More than 1,000 people are still reported missing.

Katie Daviscourt Seattle WA
The equity-obsessed Hawaii official that came under mass scrutiny for delaying the release of water during the deadly Maui wildfires has been reassigned positions, according to Honolulu Civil Beat. 

M. Kaleo Manuel, former deputy director of the Hawaii Commission on Water Resource Management, reportedly declined requests to release water to fill Lahaina area reservoirs until after the fires had ravaged the town. Manuel waited for more than five hours to allow the water to be made available to Maui firefighters at the request of West Maui Land Company, the outlet reports.
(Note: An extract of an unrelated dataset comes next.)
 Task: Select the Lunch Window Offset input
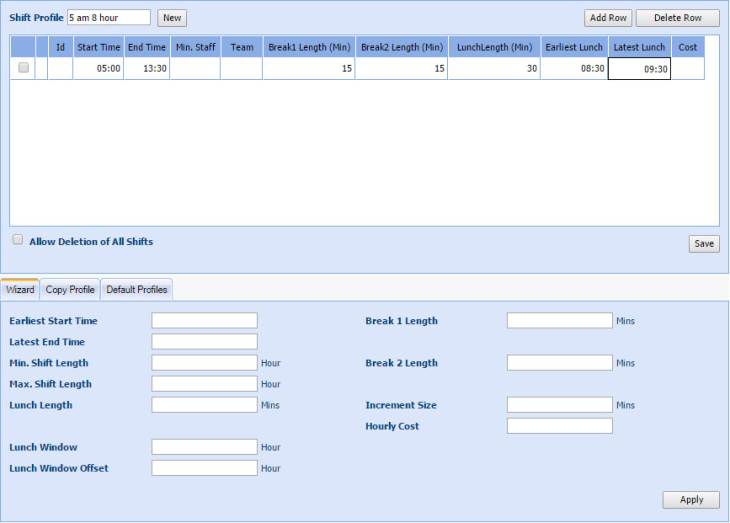(x=204, y=468)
As a result, Manuel has been transferred to a different unspecified position within the Department of Land and Natural Resources, per the Honolulu Civil Beat.
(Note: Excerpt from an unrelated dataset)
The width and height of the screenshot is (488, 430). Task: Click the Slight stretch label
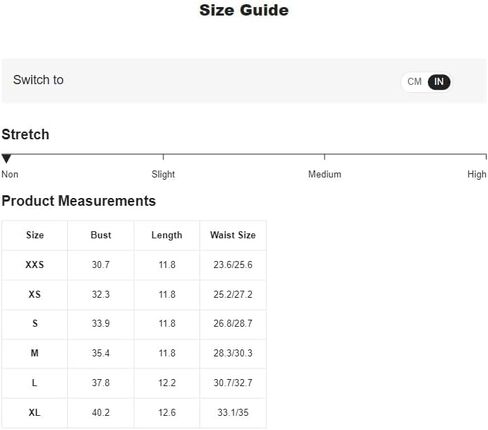pyautogui.click(x=163, y=174)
West Maui Land Company said in a letter sent to Manuel on Aug. 10 that his commission denied its request to reroute streams in the hard-hit Lahaina area to fill landowners' reservoirs until the wildfires raged out of control, according to the New York Post.

"We watched the devastation around us without the ability to help," the company wrote. "We anxiously awaited the morning knowing that we could have made more water available to MFD [Maui Fire Department] if our request had been immediately approved."

Manuel reportedly had asked the company to consult with a local farmer about the impact of water diversion before approving their request. The hesitancy stemmed from whether agricultural water supplies should be used for battling wildfires, which was noted by Democrat Gov. Josh Green, according to the outlet.

It has been revealed that Manuel, who was a former Obama Foundation leader, said in past statements that he believes water to be an important tool for social justice and that access to water should be determined by "equity."

"Let water connect us and not divide us," Manuel said during a debate hosted by the University of Hawaii last year, referring to water as a sacred god. "We can share it, but it requires true conversations about equity…How do we coexist with the resources we have?"

In addition to Manuel delaying the release of water, more than 80 emergency sirens failed to go off which would have alerted Maui residents and tourists that they were in danger. The chief of the Maui Emergency Management Agency, Herman Andaya, resigned on Thursday after he defended not using the outdoor emergency sirens.

More than 100 people have been reported dead, but that number is expected to rise as more than 1,000 people are reported missing, including children, according to the Independent.

President Biden is expected to visit Maui on Monday but has been slammed by residents for prioritizing personal vacations over the visit, while the island remains in peril.